Jika redenominasi dijalankan, dampaknya terhadap persepsi internasional akan signifikan. Reformasi mata uang tidak hanya memperbaiki struktur transaksi domestik, tetapi juga menjadi sinyal bahwa perekonomian Indonesia stabil, konsisten, dan mampu menjaga kredibilitas jangka panjang. Investor global akan melihat bahwa kebijakan fiskal dan moneter Indonesia dikelola dengan disiplin, mulai dari defisit yang terkontrol hingga inflasi yang rendah. Kombinasi stabilitas fiskal, inflasi terkendali, serta pertumbuhan ekonomi yang solid mencerminkan bahwa Indonesia memasuki fase penguatan institusi moneter.

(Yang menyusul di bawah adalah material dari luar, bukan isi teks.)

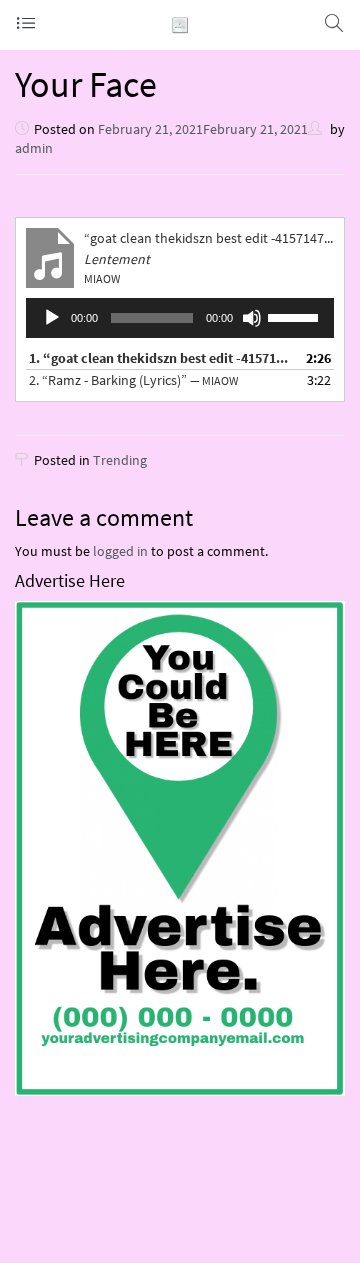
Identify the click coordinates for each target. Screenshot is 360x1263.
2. (133, 380)
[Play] (52, 318)
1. (160, 358)
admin (34, 148)
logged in (120, 551)
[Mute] (252, 318)
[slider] (296, 316)
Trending (120, 460)
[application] (180, 318)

Karena itu, redenominasi bukan sekadar perubahan tampilan uang, tetapi bagian dari proses pendewasaan ekonomi nasional. Dalam kondisi makro yang relatif kuat, langkah ini menjadi simbol kesiapan Indonesia memasuki standar internasional yang lebih modern, sekaligus memperkuat kepercayaan pasar terhadap stabilitas rupiah. Jika momentum ini dimanfaatkan, redenominasi dapat menjadi salah satu reformasi penting dalam sejarah kebijakan moneter Indonesia.